BEGIN DATASET ENTRIES

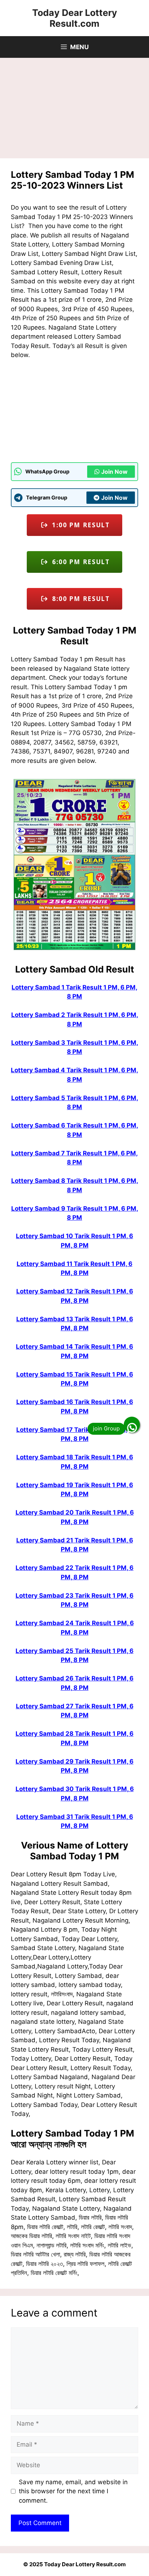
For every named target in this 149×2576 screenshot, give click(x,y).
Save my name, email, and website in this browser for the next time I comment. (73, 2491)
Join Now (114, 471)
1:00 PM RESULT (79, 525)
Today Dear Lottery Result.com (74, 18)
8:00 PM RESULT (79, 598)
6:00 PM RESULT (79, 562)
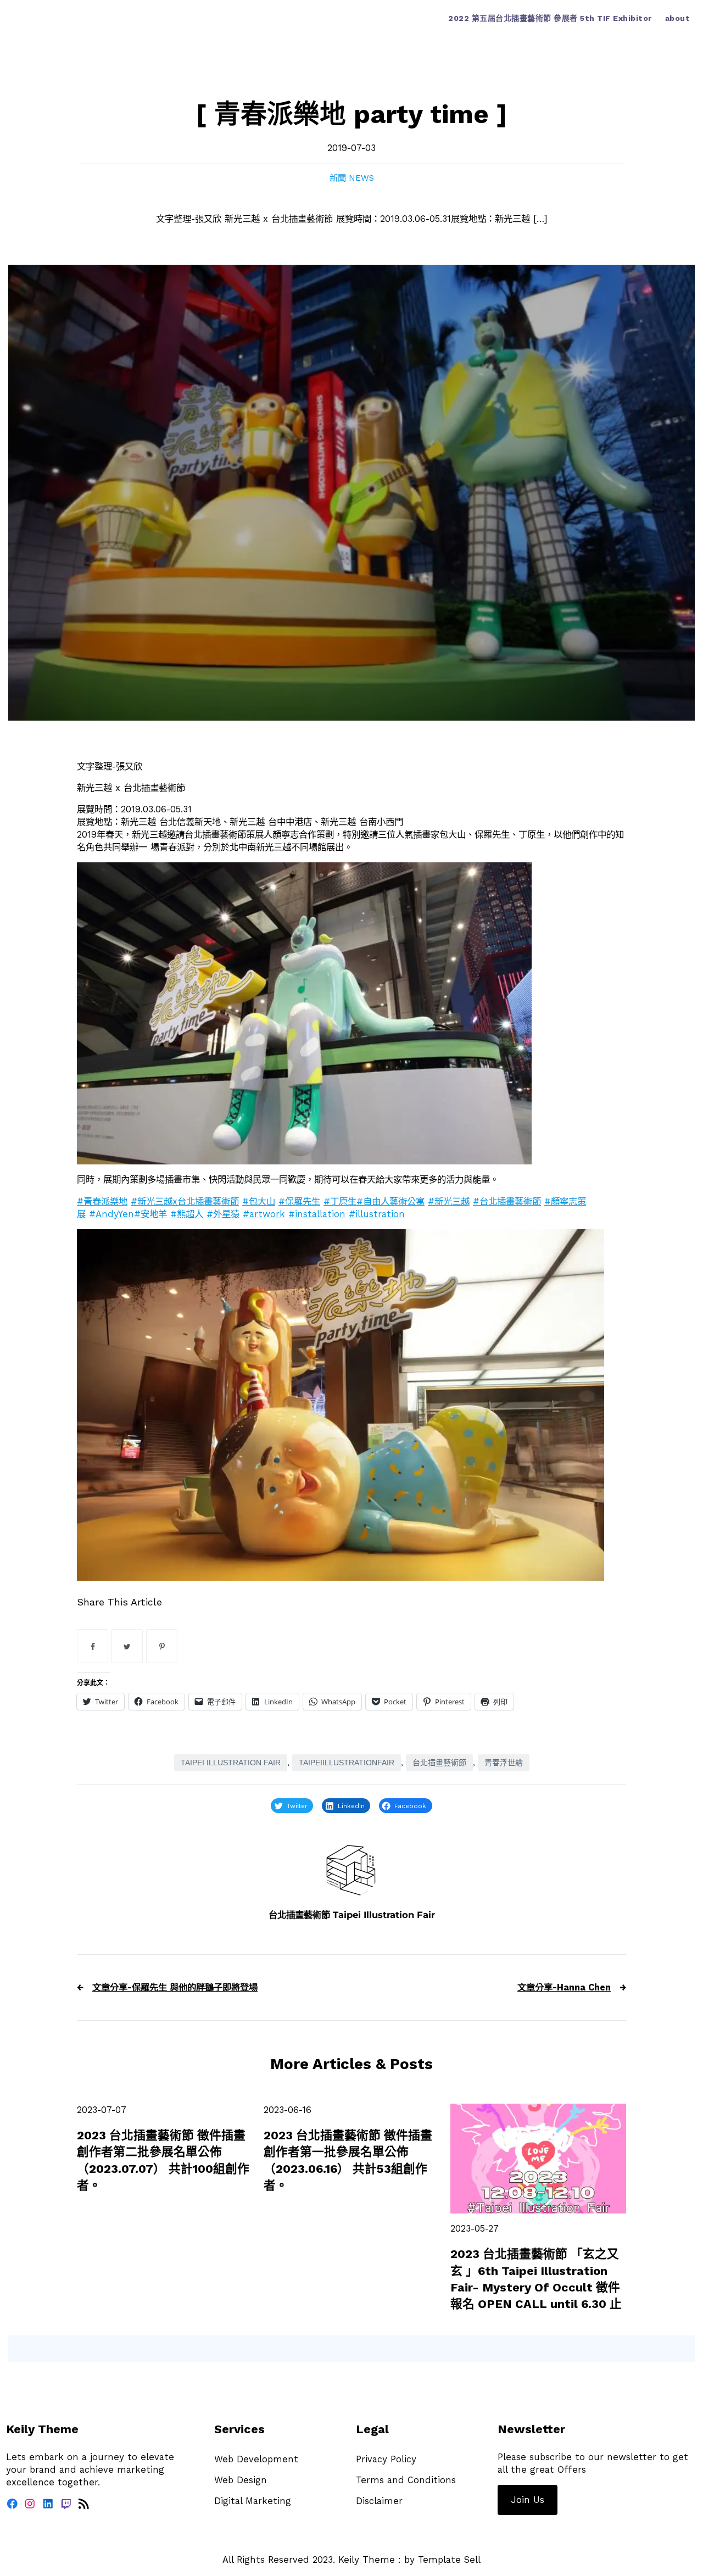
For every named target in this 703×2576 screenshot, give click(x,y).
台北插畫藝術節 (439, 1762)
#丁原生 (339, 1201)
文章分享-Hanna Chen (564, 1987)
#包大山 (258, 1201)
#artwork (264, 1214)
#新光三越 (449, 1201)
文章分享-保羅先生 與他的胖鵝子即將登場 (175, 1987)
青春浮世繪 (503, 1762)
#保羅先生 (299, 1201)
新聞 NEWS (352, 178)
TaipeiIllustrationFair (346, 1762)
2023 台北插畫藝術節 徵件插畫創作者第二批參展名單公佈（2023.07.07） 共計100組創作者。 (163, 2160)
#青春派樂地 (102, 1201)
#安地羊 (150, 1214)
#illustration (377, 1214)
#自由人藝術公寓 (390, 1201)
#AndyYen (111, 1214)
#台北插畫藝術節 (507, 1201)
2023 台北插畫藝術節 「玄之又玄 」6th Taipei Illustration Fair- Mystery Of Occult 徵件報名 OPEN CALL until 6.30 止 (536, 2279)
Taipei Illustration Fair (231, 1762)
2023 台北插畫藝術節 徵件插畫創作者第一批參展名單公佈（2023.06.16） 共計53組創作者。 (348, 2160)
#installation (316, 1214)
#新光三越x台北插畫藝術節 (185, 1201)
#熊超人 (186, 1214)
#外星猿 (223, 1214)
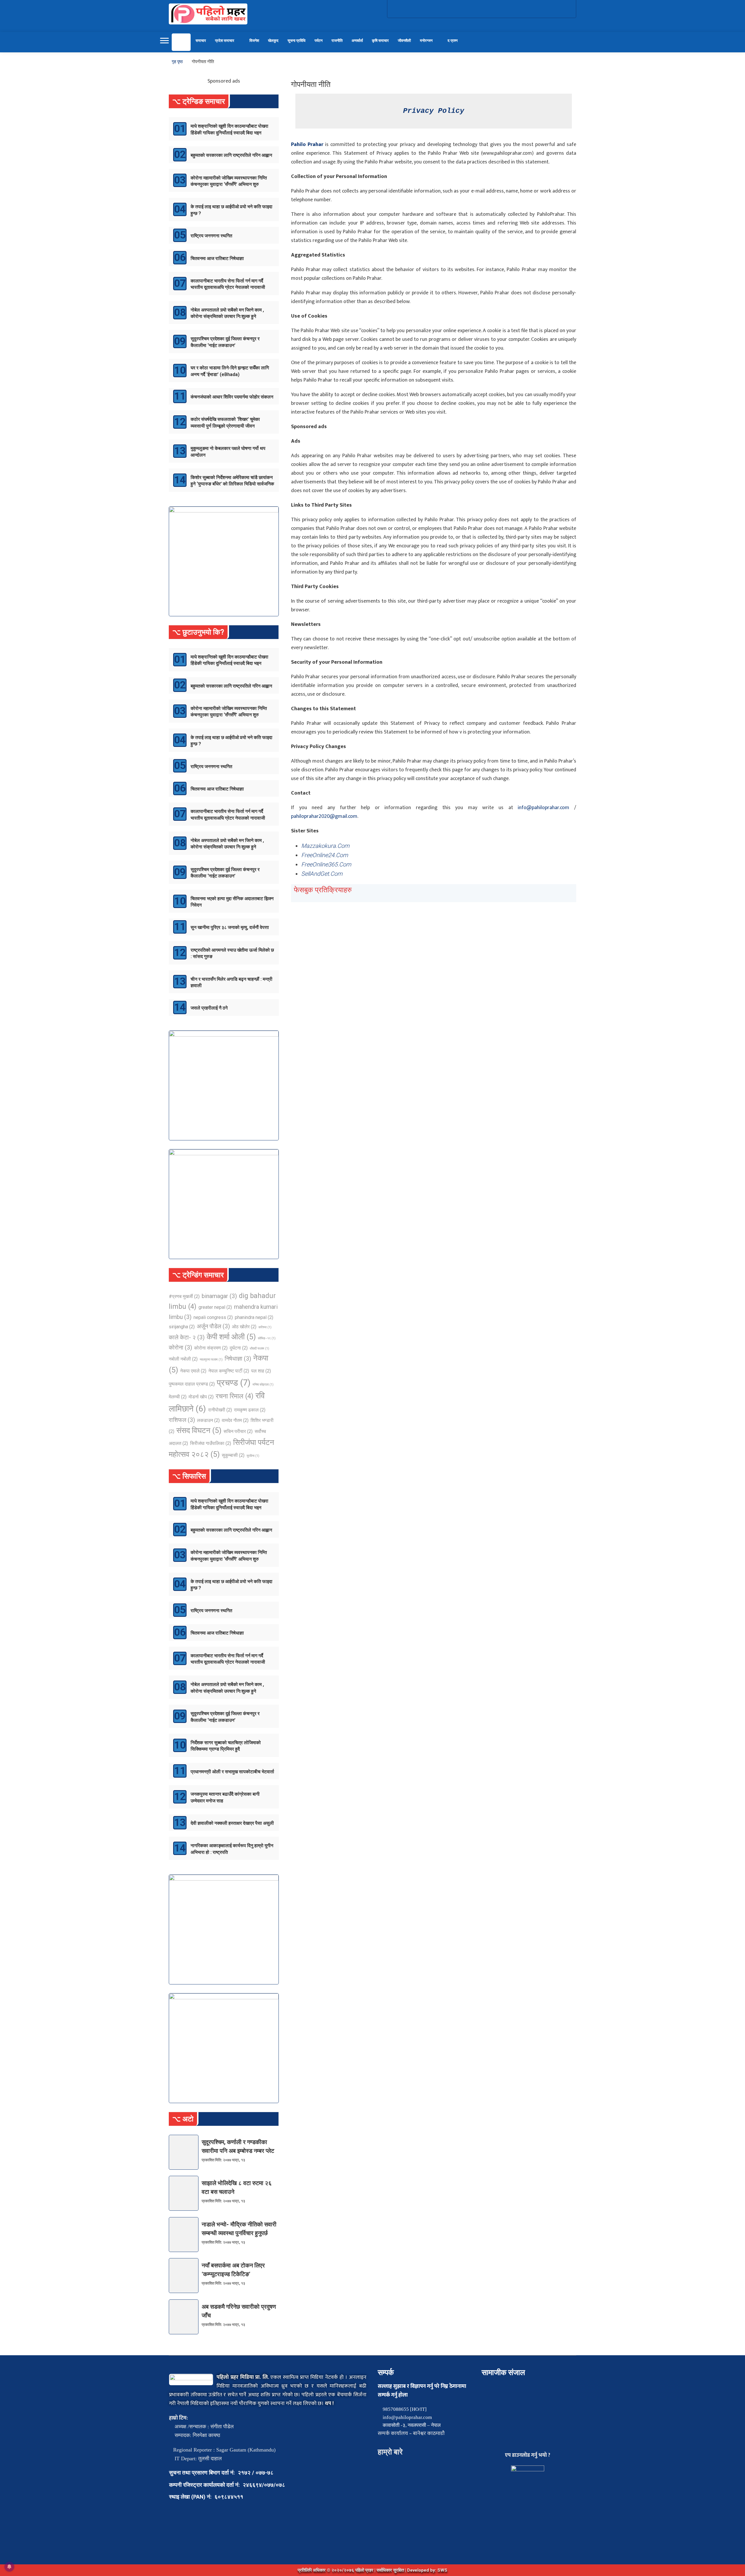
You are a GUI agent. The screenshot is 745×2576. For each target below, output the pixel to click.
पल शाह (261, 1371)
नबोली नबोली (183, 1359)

END DATASET ENTRIES

**WORK TASK:** Leave the pictures out and repeat exactly the lines from the beginning of the records to the line bearing "6:00 PM RESULT (79, 562)", both ends counted.

**ANSWER TO THE EXERCISE:**
For every named target in this 149×2576 screenshot, give click(x,y).
Save my name, email, and website in this browser for the next time I comment. (73, 2491)
Join Now (114, 471)
1:00 PM RESULT (79, 525)
Today Dear Lottery Result.com (74, 18)
8:00 PM RESULT (79, 598)
6:00 PM RESULT (79, 562)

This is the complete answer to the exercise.